Con el paso de los meses y al regresar al trabajo fuera de casa, la tensión se hizo mayor y mi situación empeoró. Llegaron a mi cabeza pensamientos y sentimientos funestos, recuerdo el día que llorando en el piso me balanceaba desesperada sin saber qué hacer. Quería dejar de sentir todo aquello, quería dejar de pensar y volver a ser yo.
Fue en ese momento cuando decidí que si quería salir con bien del hoyo en el que estaba debía pedir ayuda. Todas las personas a las que podía pedir ayuda estaban lejos, así que al día siguiente tomé el teléfono e hice una cita con la persona más indicada: mi doctora.
Después de ver especialistas y consejeros fui diagnosticada con Depresión Postparto y Ansiedad. De cada diez mujeres una se ve afectada por este terrible monstruo, del que pocas nos animamos a hablar.
Más común de lo que podemos imaginar, la DPP es uno de los tantos riesgos con que corremos las mujeres cuando ejercemos el poder de traer los hijos al mundo. Nos acecha y si nos toca puede afectar por completo el vínculo que estamos supuestas a desarrollar con nuestros pequeños y en casos extremos destruir por completo nuestras vidas.
El saber que está ahí, que puede ocurrirle a cualquiera es vital, como vital es que cada mujer embarazada reciba la debida orientación sobre qué hacer para identificarle y para evitar caer en ese agujero.
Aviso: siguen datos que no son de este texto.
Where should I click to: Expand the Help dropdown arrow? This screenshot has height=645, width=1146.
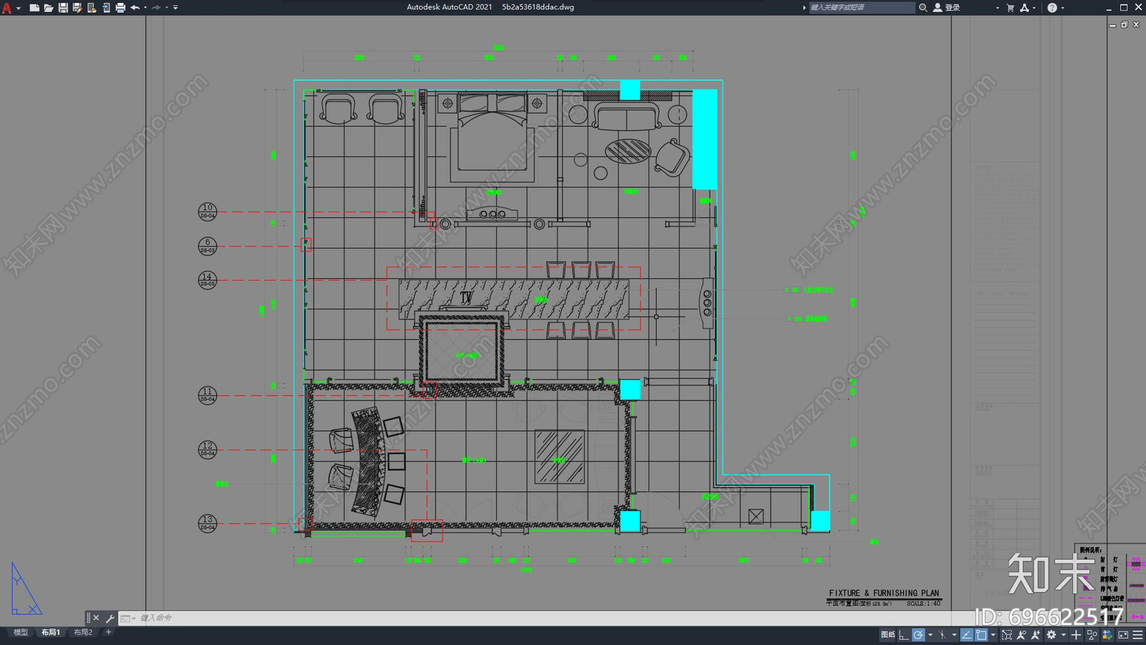pyautogui.click(x=1062, y=8)
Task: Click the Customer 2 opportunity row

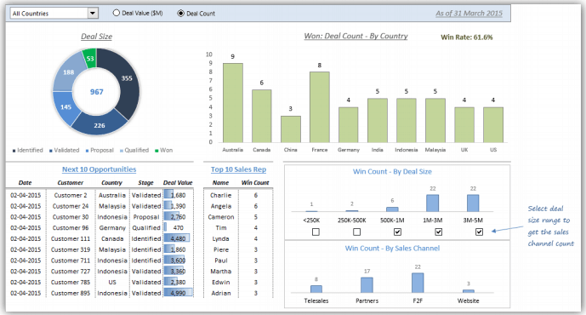Action: point(100,195)
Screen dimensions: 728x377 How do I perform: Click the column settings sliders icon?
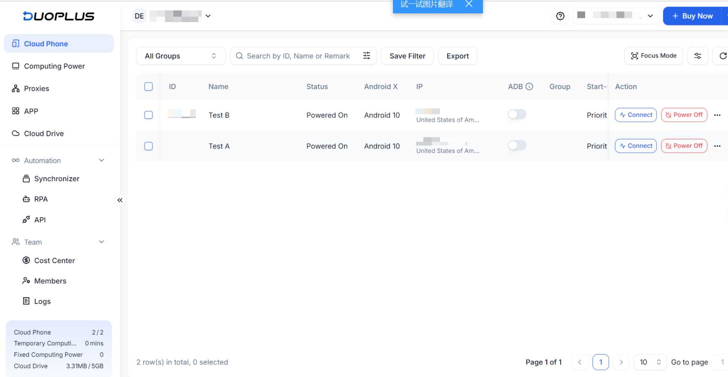[x=697, y=56]
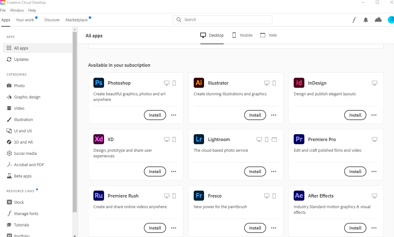Open the Window menu
Screen dimensions: 394x237
pos(17,10)
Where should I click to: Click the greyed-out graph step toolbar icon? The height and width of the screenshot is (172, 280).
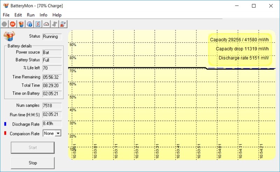(x=55, y=24)

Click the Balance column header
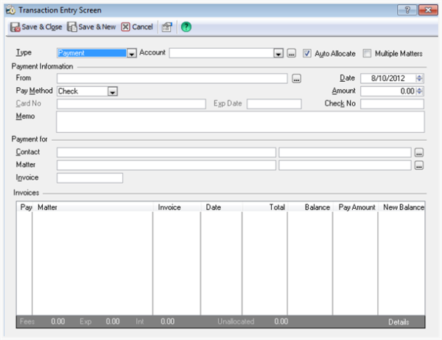coord(317,207)
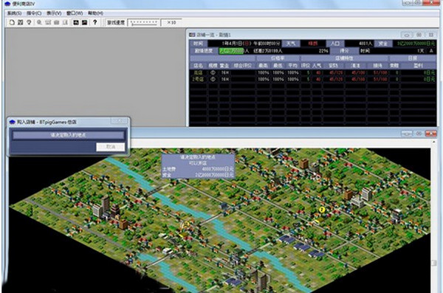Click the 店名 column header
The width and height of the screenshot is (443, 293).
point(199,66)
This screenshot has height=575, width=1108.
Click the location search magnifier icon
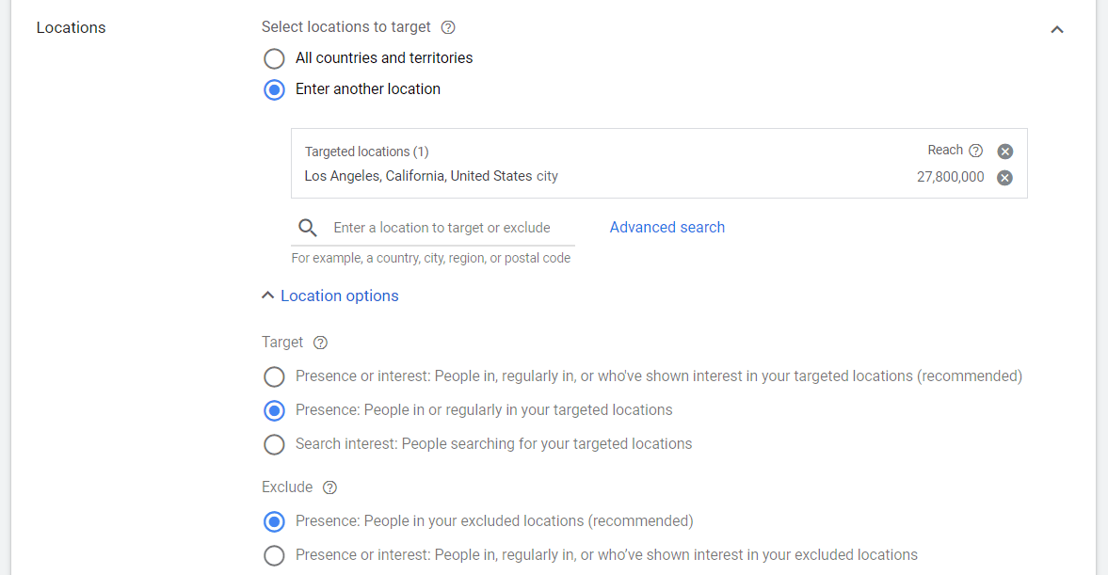[307, 227]
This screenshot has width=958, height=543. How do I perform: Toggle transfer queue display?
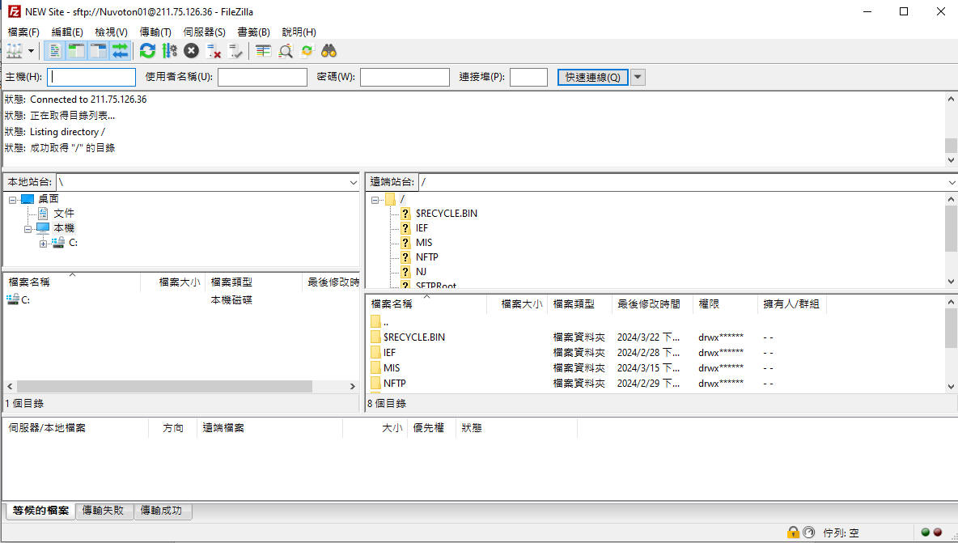120,51
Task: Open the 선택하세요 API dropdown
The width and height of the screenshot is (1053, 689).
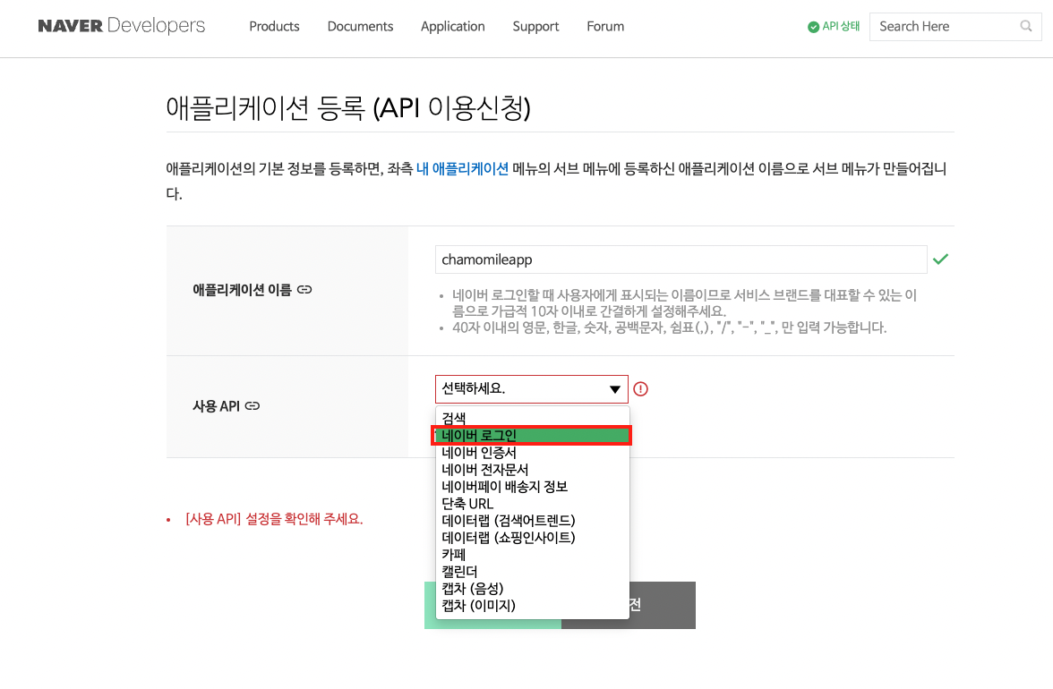Action: 532,389
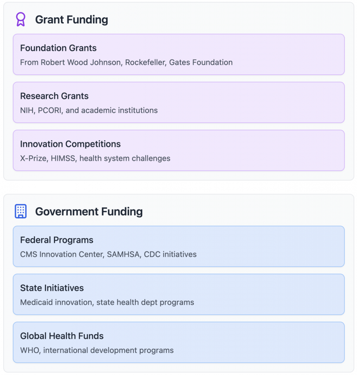Click the blue government building icon
The image size is (357, 375).
pos(21,211)
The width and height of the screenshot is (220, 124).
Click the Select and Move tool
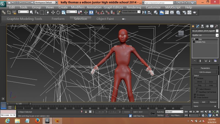pyautogui.click(x=53, y=12)
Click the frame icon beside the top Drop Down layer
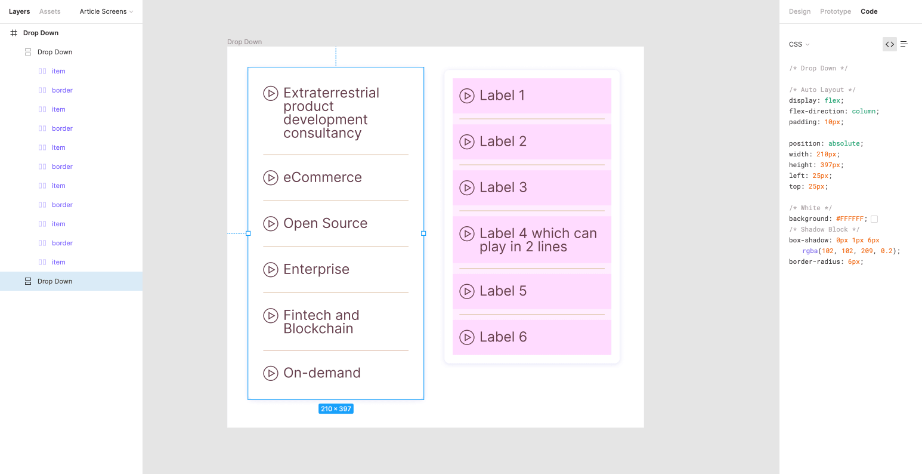 point(13,33)
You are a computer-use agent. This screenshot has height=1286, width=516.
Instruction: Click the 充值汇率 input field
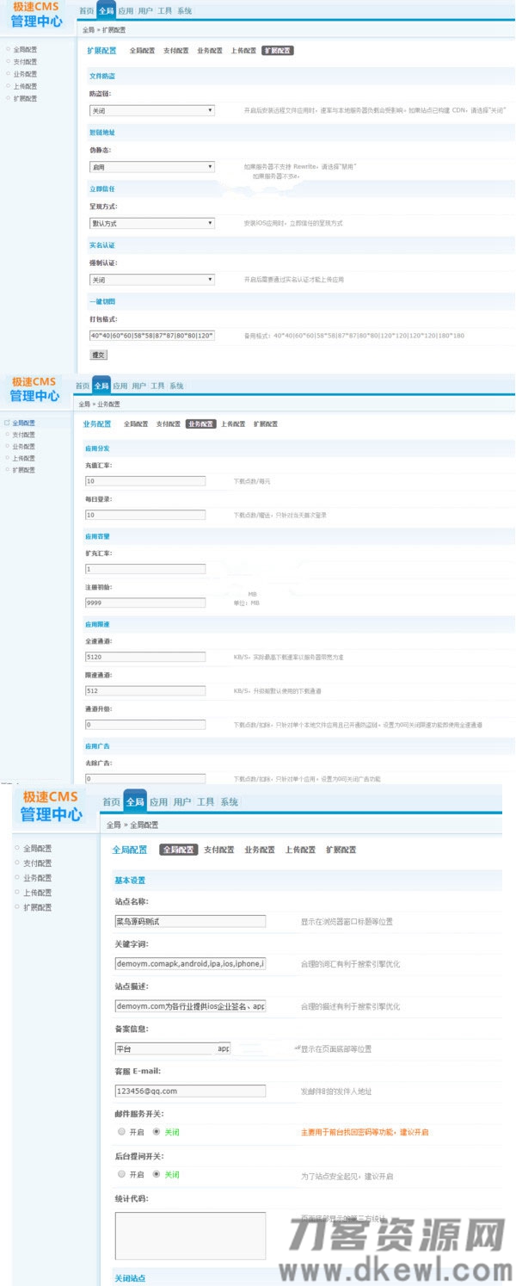pos(145,481)
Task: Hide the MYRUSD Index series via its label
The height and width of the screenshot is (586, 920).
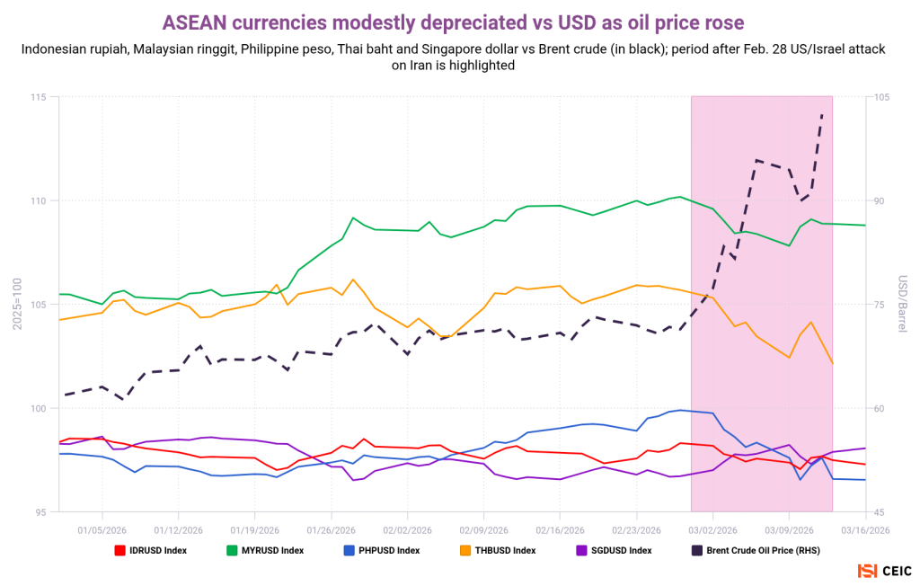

Me tomó tiempo volver a ser quien era, me tomó tiempo recuperar mi alma para poder seguir cuidando de mi hija, para poder disfrutarle y eso hice, y eso hago.
Entendí que no hay una madre perfecta. Aprendí que cada mujer con un niño en brazos está librando su propia batalla y que cada una de esas personitas que nos encargamos de traer a este mundo es diferente y cada madre hace lo mejor que puede.
Aprendí que no importa si la casa no se ha ordenado, si pasamos un día en pijamas, que nada pasa si se ensucia la ropa en el lodo, aprendí a tirarme en la grama a mirar las nubes, a correr como loca en la calle, a hacer muecas y a hacer el ridículo sin pena, a no preocuparme por lo que digan los demás o por lo que no puedo cambiar.
Aprendí que es necesario cuidarme y amarme a mí misma para poder cuidar y amar a otros, al fin de cuentas lo más importante es la felicidad de mi hija y ella sólo será feliz si yo soy feliz.
La autora es dominicana, residente en Inglaterra.